> _Work request_
Go through the entries and copy each one exactly. Leave none out.

(Pixel coordinate grounding data)
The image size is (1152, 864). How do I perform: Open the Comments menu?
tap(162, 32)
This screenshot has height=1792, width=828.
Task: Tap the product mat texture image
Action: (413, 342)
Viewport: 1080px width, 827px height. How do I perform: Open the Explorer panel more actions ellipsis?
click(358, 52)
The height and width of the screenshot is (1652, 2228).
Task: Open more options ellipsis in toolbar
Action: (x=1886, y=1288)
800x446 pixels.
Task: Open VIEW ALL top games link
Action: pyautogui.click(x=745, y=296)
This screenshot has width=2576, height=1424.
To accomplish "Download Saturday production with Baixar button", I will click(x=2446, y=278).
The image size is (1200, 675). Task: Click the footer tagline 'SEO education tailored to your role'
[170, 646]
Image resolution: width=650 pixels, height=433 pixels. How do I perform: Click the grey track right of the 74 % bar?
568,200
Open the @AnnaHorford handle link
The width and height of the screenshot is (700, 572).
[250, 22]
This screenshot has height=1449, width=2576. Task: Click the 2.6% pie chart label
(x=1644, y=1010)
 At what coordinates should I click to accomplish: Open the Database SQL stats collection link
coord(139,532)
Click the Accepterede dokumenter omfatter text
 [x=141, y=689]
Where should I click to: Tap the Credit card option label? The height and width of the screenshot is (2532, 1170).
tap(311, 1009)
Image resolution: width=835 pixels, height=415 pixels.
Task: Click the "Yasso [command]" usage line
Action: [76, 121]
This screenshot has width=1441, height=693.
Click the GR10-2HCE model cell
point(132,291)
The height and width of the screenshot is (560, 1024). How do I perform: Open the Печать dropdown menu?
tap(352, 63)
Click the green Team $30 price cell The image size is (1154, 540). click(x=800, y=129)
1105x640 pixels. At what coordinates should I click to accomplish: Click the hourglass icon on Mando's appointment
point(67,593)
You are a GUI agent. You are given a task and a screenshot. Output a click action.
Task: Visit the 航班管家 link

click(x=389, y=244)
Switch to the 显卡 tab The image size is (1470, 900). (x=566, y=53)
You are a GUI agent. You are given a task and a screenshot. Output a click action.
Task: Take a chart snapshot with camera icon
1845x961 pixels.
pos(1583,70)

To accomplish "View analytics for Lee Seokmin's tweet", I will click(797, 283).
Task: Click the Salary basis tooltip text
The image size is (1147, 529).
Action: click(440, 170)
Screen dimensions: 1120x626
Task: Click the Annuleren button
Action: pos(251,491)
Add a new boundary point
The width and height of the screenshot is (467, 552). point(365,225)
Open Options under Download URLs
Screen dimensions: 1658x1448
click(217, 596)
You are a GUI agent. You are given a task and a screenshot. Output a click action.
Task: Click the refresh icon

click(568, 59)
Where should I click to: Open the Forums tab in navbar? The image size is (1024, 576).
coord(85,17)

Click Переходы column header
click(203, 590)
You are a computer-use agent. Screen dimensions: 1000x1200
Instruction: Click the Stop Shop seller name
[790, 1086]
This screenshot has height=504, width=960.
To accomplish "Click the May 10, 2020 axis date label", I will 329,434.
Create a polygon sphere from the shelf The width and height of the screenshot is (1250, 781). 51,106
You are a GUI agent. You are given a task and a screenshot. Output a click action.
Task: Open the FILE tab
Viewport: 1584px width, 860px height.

> _Response box_
The image size is (1152, 864). How do I perform: Open the Comments menu?
tap(162, 32)
This screenshot has height=1792, width=828.
Task: Tap the product mat texture image
Action: (413, 342)
Viewport: 1080px width, 827px height. How do I perform: Open the Explorer panel more actions ellipsis?
click(358, 52)
The height and width of the screenshot is (1652, 2228).
Task: Open more options ellipsis in toolbar
Action: (x=1886, y=1288)
800x446 pixels.
Task: Open VIEW ALL top games link
Action: pyautogui.click(x=745, y=296)
This screenshot has width=2576, height=1424.
To accomplish "Download Saturday production with Baixar button", I will click(x=2446, y=278).
The image size is (1200, 675). Task: Click the footer tagline 'SEO education tailored to your role'
[170, 646]
Image resolution: width=650 pixels, height=433 pixels. How do I perform: Click the grey track right of the 74 % bar?
568,200
Open the @AnnaHorford handle link
The width and height of the screenshot is (700, 572).
[250, 22]
This screenshot has height=1449, width=2576. Task: Click the 2.6% pie chart label
(x=1644, y=1010)
 At what coordinates should I click to accomplish: Open the Database SQL stats collection link
coord(139,532)
Click the Accepterede dokumenter omfatter text
 [x=141, y=689]
Where should I click to: Tap the Credit card option label? The height and width of the screenshot is (2532, 1170).
tap(311, 1009)
Image resolution: width=835 pixels, height=415 pixels.
Task: Click the "Yasso [command]" usage line
Action: [76, 121]
This screenshot has width=1441, height=693.
Click the GR10-2HCE model cell
point(132,291)
The height and width of the screenshot is (560, 1024). How do I perform: Open the Печать dropdown menu?
tap(352, 63)
Click the green Team $30 price cell The image size is (1154, 540). click(x=800, y=129)
1105x640 pixels. At what coordinates should I click to accomplish: Click the hourglass icon on Mando's appointment
point(67,593)
You are a GUI agent. You are given a task and a screenshot. Output a click action.
Task: Visit the 航班管家 link

click(x=389, y=244)
Switch to the 显卡 tab The image size is (1470, 900). (x=566, y=53)
You are a GUI agent. You are given a task and a screenshot. Output a click action.
Task: Take a chart snapshot with camera icon
1845x961 pixels.
pos(1583,70)

To accomplish "View analytics for Lee Seokmin's tweet", I will click(797, 283).
Task: Click the Salary basis tooltip text
The image size is (1147, 529).
Action: click(440, 170)
Screen dimensions: 1120x626
Task: Click the Annuleren button
Action: pos(251,491)
Add a new boundary point
The width and height of the screenshot is (467, 552). point(365,225)
Open Options under Download URLs
Screen dimensions: 1658x1448
click(217, 596)
You are a GUI agent. You are given a task and a screenshot. Output a click action.
Task: Click the refresh icon

click(568, 59)
Where should I click to: Open the Forums tab in navbar? The image size is (1024, 576).
coord(85,17)

Click Переходы column header
click(203, 590)
You are a computer-use agent. Screen dimensions: 1000x1200
Instruction: Click the Stop Shop seller name
[790, 1086]
This screenshot has height=504, width=960.
To accomplish "Click the May 10, 2020 axis date label", I will 329,434.
Create a polygon sphere from the shelf The width and height of the screenshot is (1250, 781). 51,106
You are a GUI agent. You are given a task and a screenshot. Output a click action.
Task: Open the FILE tab
Viewport: 1584px width, 860px height.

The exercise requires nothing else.